• GIVEN PASSAGE:

Submit to this Journal Review for this Journal Propose a Special Issue

Article Menu

Share Help Cite Discuss in SciProfiles

Open AccessArticle

Peer-Review Record

Machine Vision-Assisted Design of End Effector Pose in Robotic Mixed Depalletizing of Heterogeneous Cargo

Sensors 2025, 25(4), 1137; https://doi.org/10.3390/s25041137

by Sebastián Valero¹, Juan Camilo Martinez¹, Ana María Montes¹

, Cesar Marín², Rubén Bolaños² and David Álvarez^1,*

Reviewer 1:

Zhengpeng Zhang

Reviewer 2: Anonymous

Reviewer 3: Anonymous

Sensors 2025, 25(4), 1137; https://doi.org/10.3390/s25041137

Submission received: 4 December 2024 / Revised: 29 January 2025 / Accepted: 8 February 2025 / Published: 13 February 2025

(This article belongs to the Section Sensors and Robotics)

Round 1

Reviewer 1 Report

Comments and Suggestions for Authors

1. Problems of the current situation: It is suggested that the core key problems of the system should be summarized in the introduction, and it can be seen from the method of this paper that they are divided into visual positioning problems, calculation inclination problems, and path planning problems, and the existing literature should describe these problems in the current situation.

2. Keywords should focus on the method of the paper itself, do not use too broad words, and try not to use Automation; Computer vision; This kind of big term, which will reduce the search efficiency of keywords.

3. The formula and drawings are not clearly expressed: for example, the naming of Figure 5 is recommended to explain the meaning of the picture. The problem with formulas, such as equation (3), does not explain any variables.

4. From the paper, this paper proposes a new visual localization strategy, which uses the method of object detection and segmentation for recognition, and the corner prediction method of heat map for Pose estimation, which does not clearly express the principle and advantages of the method in this paper. In addition, how the advantages of these two methods are proved is not shown in the experimental part. It is suggested that the principles and advantages of this method should be expressed in detail, and it is best to prove them through comparative experiments.

5. In the same way: the algorithm of the path planning part should also be fully expressed, and comparative experiments should be added.

Comments on the Quality of English Language

There is still some room for improvement in English expression skills. It is recommended that authors pay more attention to the accuracy and fluency of language when writing papers, and avoid using words and sentences that are too complex or obscure, so as to improve the readability and understandability of the paper.

• GIVEN RECORDS:
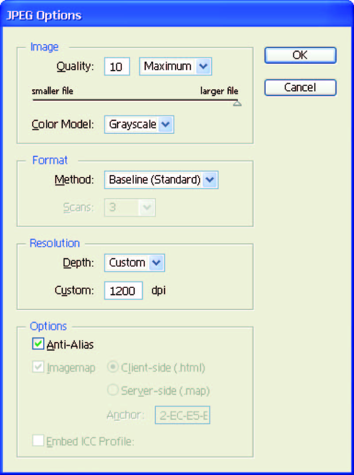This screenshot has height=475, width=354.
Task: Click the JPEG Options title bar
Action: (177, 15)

* * *

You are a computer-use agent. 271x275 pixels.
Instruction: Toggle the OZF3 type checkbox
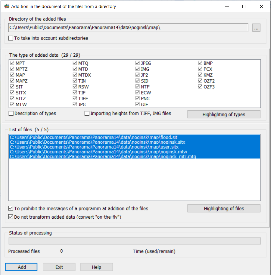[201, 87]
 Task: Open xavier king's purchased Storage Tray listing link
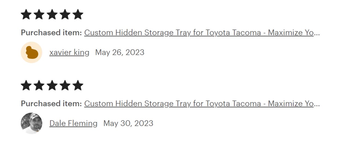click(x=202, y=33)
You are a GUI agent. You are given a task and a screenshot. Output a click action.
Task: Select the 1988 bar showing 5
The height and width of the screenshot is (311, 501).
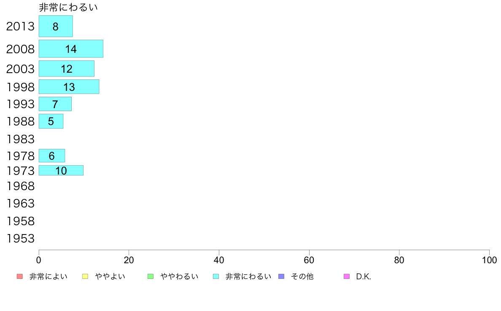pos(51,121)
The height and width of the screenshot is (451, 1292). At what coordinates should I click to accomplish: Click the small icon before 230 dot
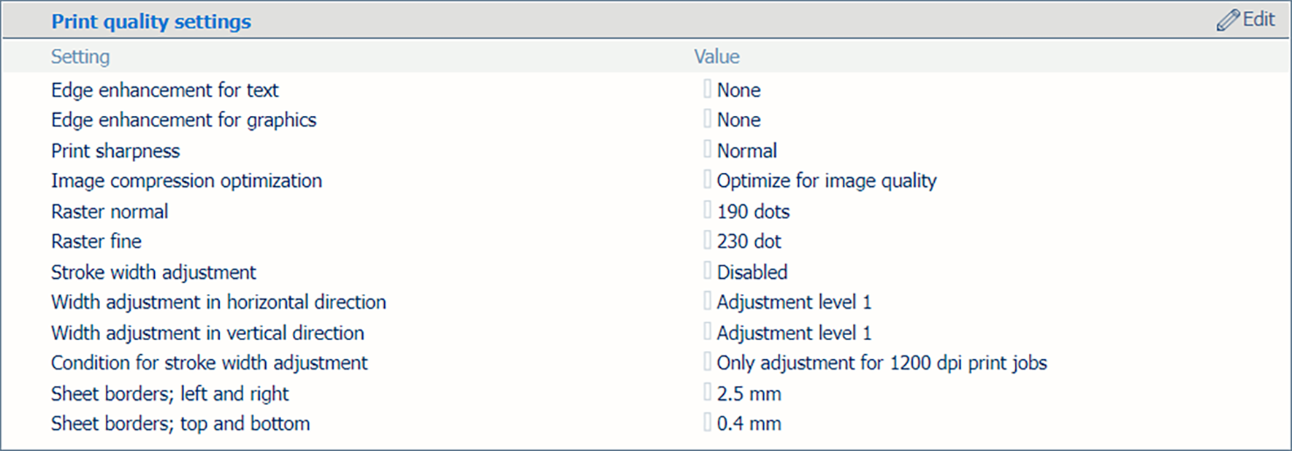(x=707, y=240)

• LIST OF TASKS:
a) According to the review report, which equation is said not to explain any of its variables?
b) From the review report, reproduce word for word the passage starting with "Submission received: 4" and going on through "Sensors and Robotics)".

• ANSWERS TO THE PROBLEMS:
a) Equation (3).

b)
Submission received: 4 December 2024 / Revised: 29 January 2025 / Accepted: 8 February 2025 / Published: 13 February 2025

(This article belongs to the Section Sensors and Robotics)